Ao ser questionada sobre a capacitação de profissionais médicos e o andamento da nova lei, a Secretaria de Saúde de São Paulo disse, em nota, que é necessário que tal normativa passe por regulação adequada antes da implementação no Sistema Único de Saúde (SUS):

“A lei 17.618, de 31 de janeiro de 2023, trata da dispensação de medicamentos à base de cannabis para os pacientes e não da prescrição de tal substância. A SES está trabalhando no processo de regulamentação, por meio do qual serão definidas as situações clínicas em que haverá dispensação de medicamentos à base de cannabis. Com as condições clínicas definidas, a pasta irá adquirir os remédios para fornecimento aos pacientes que podem ter melhoria significativa no tratamento por meio do uso de tais substâncias”.

A secretaria explicou, ainda, que o processo de capacitação de médicos e profissionais da área da saúde visando o aprimoramento dos atendimentos prestados aos pacientes, “é uma prática recorrente da pasta estadual”.

Enquanto o estado não se movimenta…

É importante destacar que enquanto o estado não coloca em prática a nova lei, as associações de pacientes e organizações da sociedade civil têm desempenhado um papel fundamental ao fornecer atendimento e suporte para pacientes carentes que não podem arcar com o custo de uma consulta médica particular. Essas associações trabalham em estreita colaboração com médicos especializados, oferecendo informações, orientações jurídicas e até mesmo auxílio na obtenção dos medicamentos necessários.

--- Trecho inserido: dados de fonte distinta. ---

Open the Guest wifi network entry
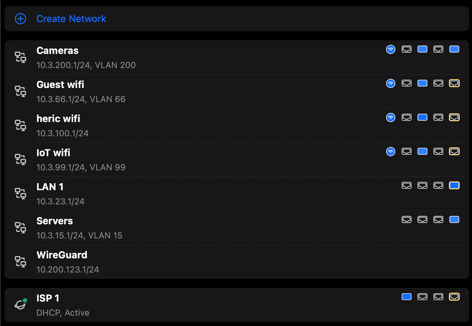[60, 85]
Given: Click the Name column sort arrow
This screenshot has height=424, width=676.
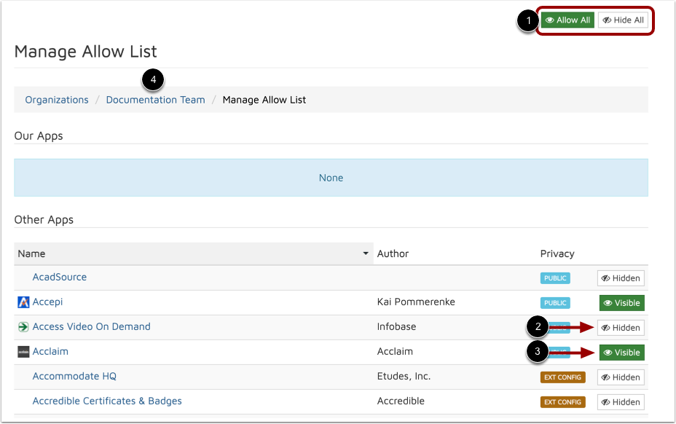Looking at the screenshot, I should coord(366,254).
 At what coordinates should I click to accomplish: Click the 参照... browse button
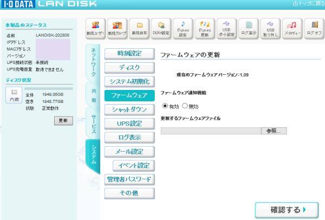[274, 131]
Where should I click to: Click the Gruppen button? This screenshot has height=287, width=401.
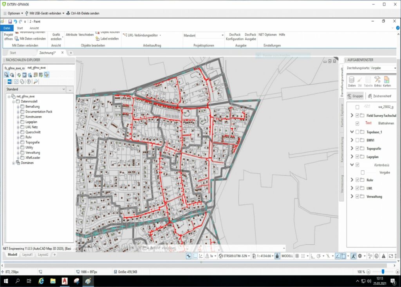click(354, 96)
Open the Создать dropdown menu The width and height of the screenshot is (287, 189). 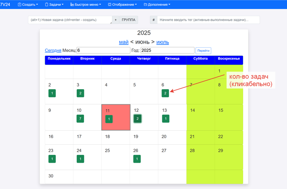tap(28, 5)
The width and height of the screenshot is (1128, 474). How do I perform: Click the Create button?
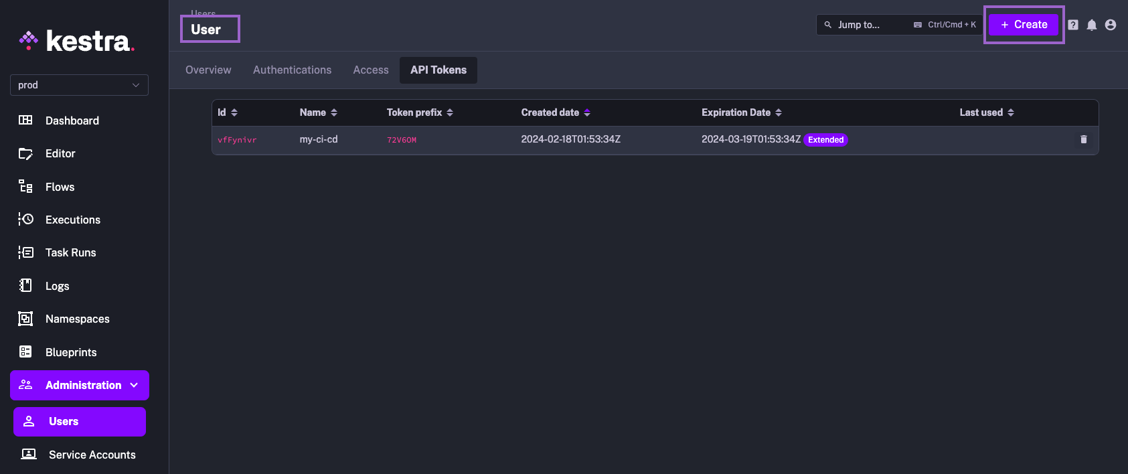[x=1024, y=25]
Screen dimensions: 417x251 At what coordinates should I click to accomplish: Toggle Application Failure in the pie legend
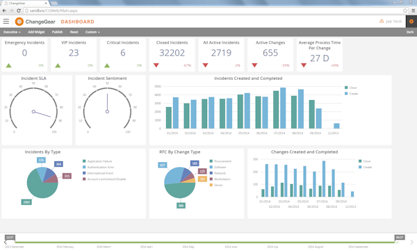(97, 161)
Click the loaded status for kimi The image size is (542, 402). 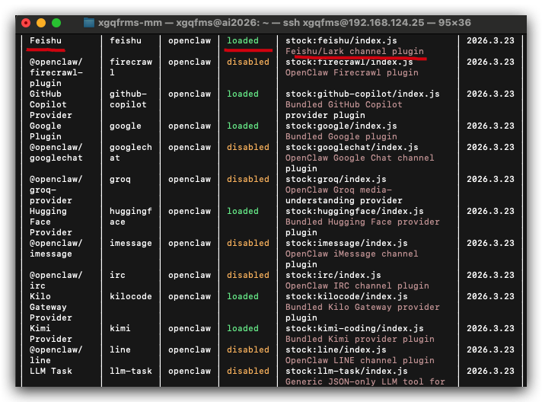click(x=243, y=328)
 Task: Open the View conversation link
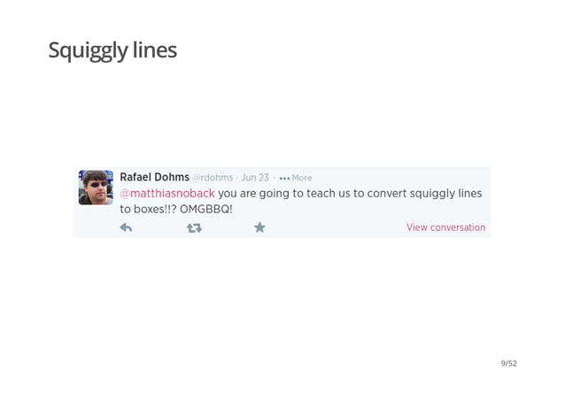coord(445,227)
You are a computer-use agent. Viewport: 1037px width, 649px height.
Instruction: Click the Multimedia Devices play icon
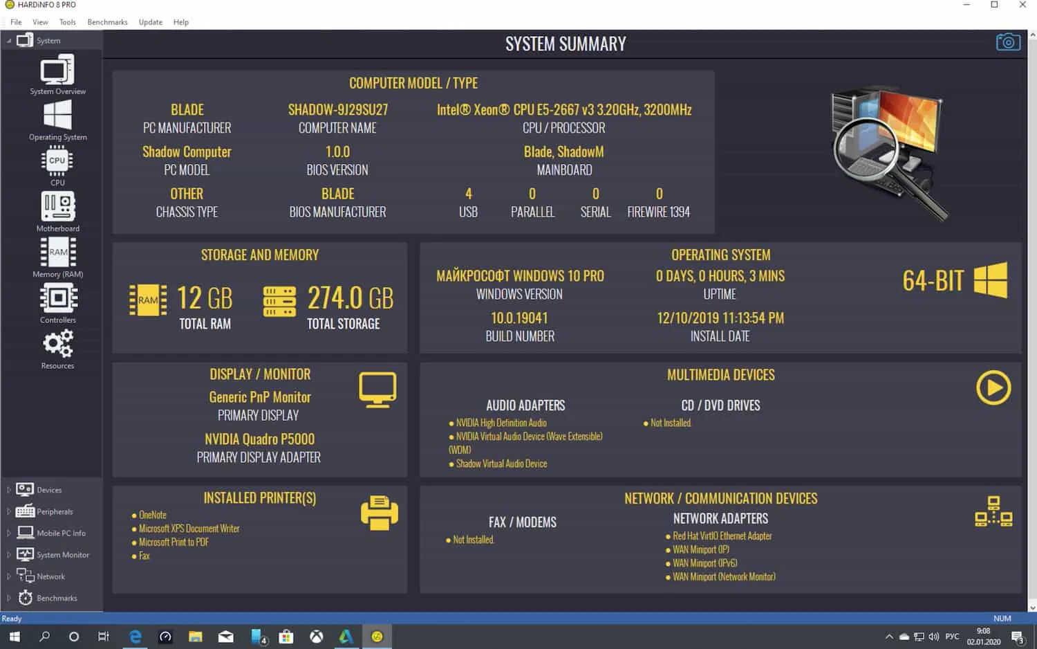(993, 387)
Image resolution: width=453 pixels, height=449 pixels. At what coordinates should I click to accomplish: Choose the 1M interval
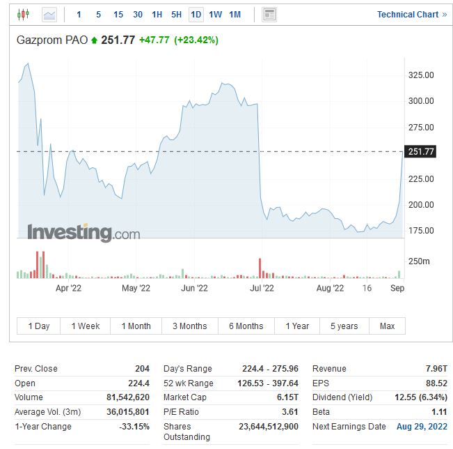(235, 14)

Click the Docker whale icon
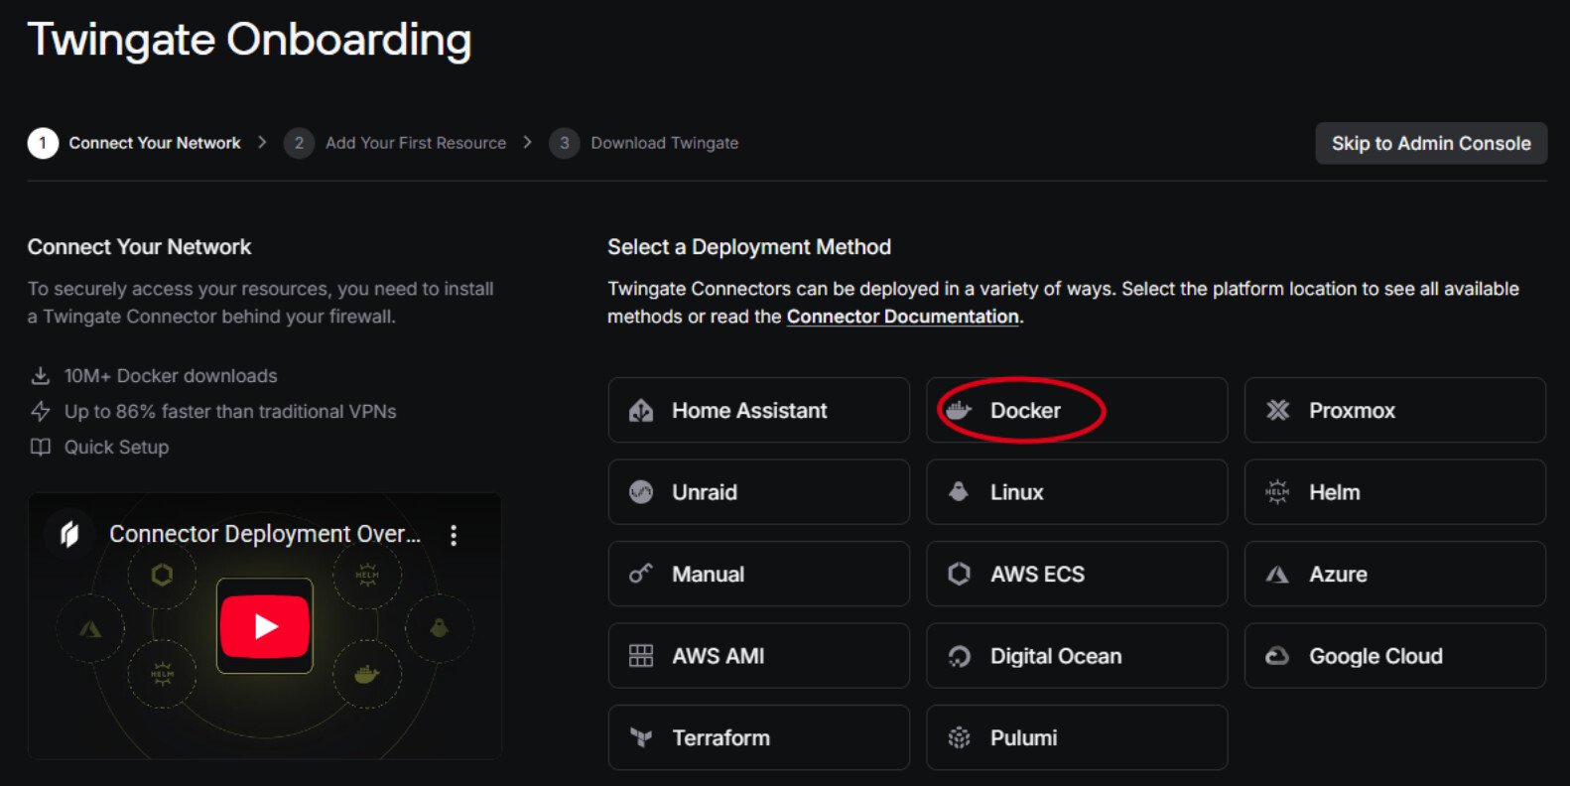click(x=959, y=410)
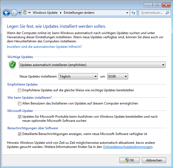Viewport: 173px width, 168px height.
Task: Open the Täglich schedule dropdown
Action: click(x=78, y=76)
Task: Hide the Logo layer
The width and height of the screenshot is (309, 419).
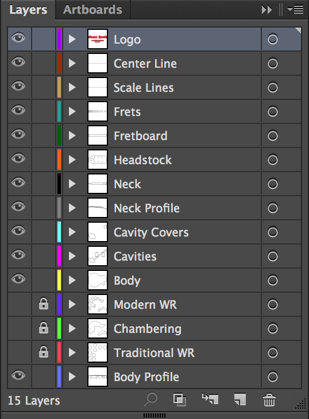Action: (18, 38)
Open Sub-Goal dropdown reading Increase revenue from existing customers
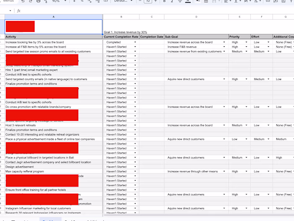The width and height of the screenshot is (294, 221). coord(225,51)
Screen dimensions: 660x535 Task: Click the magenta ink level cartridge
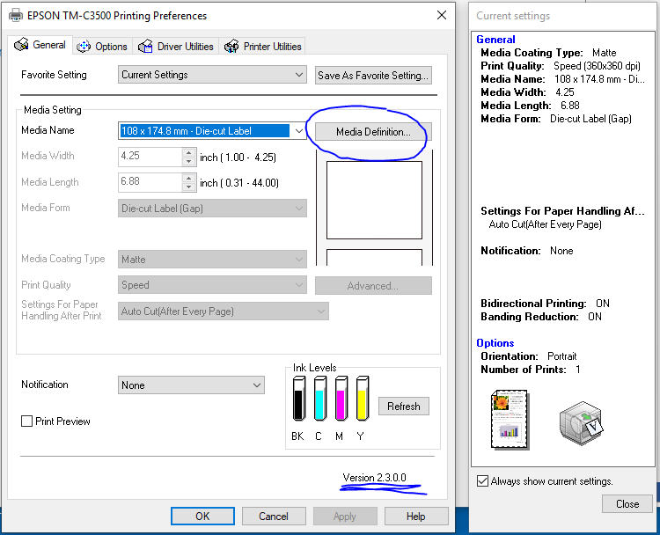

Segundo o autor da lei, o deputado estadual Caio França (PSB-SP), o Projeto de Lei já se transformou em lei e, sua regulamentação que abrange a capacitação de médicos e distribuição via SUS, fica à cargo agora da Secretaria Estadual de Saúde.

“Haverá prescrição pelos médicos do SUS. A regulamentação deve trazer todos os detalhes necessários. Estamos pedindo ao governo que publique a regulamentação o quanto antes, pois o prazo expirou em maio. Estarei acompanhando, fiscalizando e monitorando todo esse processo de distribuição via SUS de perto tão logo isso aconteça efetivamente. Esse é meu papel de legislador e autor do projeto que originou a lei no estado de São Paulo”, afirma o deputado.  

Em resumo, a dificuldade de acesso à medicina canabinoide para pacientes carentes por meio do SUS em São Paulo é uma realidade preocupante. A aprovação da lei 17.618/23 é um passo importante, mas é essencial que o sistema de saúde atue de forma eficaz para garantir que os pacientes carentes recebam o tratamento adequado. É necessário um esforço conjunto entre as autoridades de saúde, profissionais médicos e organizações da sociedade civil para assegurar que essa lei seja implementada de forma efetiva, garantindo assim o acesso à terapia canabinoide para aqueles que mais necessitam.